▸ **Information given**

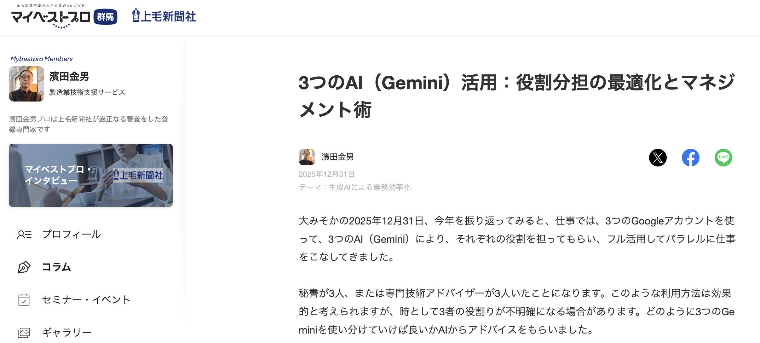This screenshot has height=343, width=760.
Task: Click the 濱田金男 name in sidebar
Action: tap(69, 76)
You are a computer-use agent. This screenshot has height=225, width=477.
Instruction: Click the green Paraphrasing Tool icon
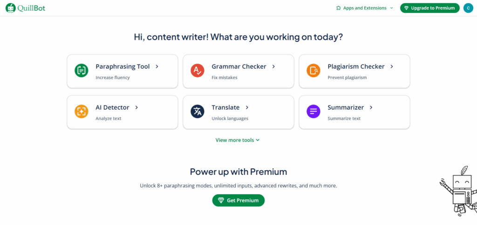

▸ **What is expected**
All that should appear in the response is the run of lines from the one with "You are a computer-use" through the final line of the records, restated exactly, with pictures omitted.

▸ **Response for this exercise**
You are a computer-use agent. This screenshot has height=225, width=477.
Instruction: Click the green Paraphrasing Tool icon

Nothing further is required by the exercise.